TASK TO COMPLETE:
Exactly the line that contains "Where should I click to: Click the verified" and the lines following it to the end of the data are to be reproduced, and nothing more.
----
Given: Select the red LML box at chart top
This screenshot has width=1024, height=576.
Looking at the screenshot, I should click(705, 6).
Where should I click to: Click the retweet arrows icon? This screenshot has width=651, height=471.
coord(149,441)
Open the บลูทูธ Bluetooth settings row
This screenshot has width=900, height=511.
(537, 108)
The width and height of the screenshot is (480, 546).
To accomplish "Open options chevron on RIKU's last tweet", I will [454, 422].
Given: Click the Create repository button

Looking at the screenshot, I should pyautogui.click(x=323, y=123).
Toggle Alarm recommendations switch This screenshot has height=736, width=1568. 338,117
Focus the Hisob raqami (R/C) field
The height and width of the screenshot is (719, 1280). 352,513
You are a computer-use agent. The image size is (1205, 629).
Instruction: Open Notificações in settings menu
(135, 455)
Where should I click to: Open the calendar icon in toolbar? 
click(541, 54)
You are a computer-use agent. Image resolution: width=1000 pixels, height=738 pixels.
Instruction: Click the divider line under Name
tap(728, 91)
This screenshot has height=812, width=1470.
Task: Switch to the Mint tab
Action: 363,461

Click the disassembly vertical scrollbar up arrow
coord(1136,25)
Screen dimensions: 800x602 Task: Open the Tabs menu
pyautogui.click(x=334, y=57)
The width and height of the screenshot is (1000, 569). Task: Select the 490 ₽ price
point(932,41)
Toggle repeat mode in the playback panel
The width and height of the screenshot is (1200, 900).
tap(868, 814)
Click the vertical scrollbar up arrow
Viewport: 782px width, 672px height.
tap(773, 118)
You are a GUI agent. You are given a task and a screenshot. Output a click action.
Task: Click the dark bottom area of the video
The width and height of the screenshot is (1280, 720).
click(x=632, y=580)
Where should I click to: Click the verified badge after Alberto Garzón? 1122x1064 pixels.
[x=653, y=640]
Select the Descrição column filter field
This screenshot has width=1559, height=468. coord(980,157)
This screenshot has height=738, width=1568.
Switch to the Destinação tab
----
ANSWER TO THIS EXERCISE:
Where should I click to: Click the verified badge after Alberto Garzón? 1122x1064 pixels.
[x=653, y=640]
Select the Descrição column filter field
This screenshot has width=1559, height=468. coord(980,157)
This screenshot has height=738, width=1568.
Switch to the Destinação tab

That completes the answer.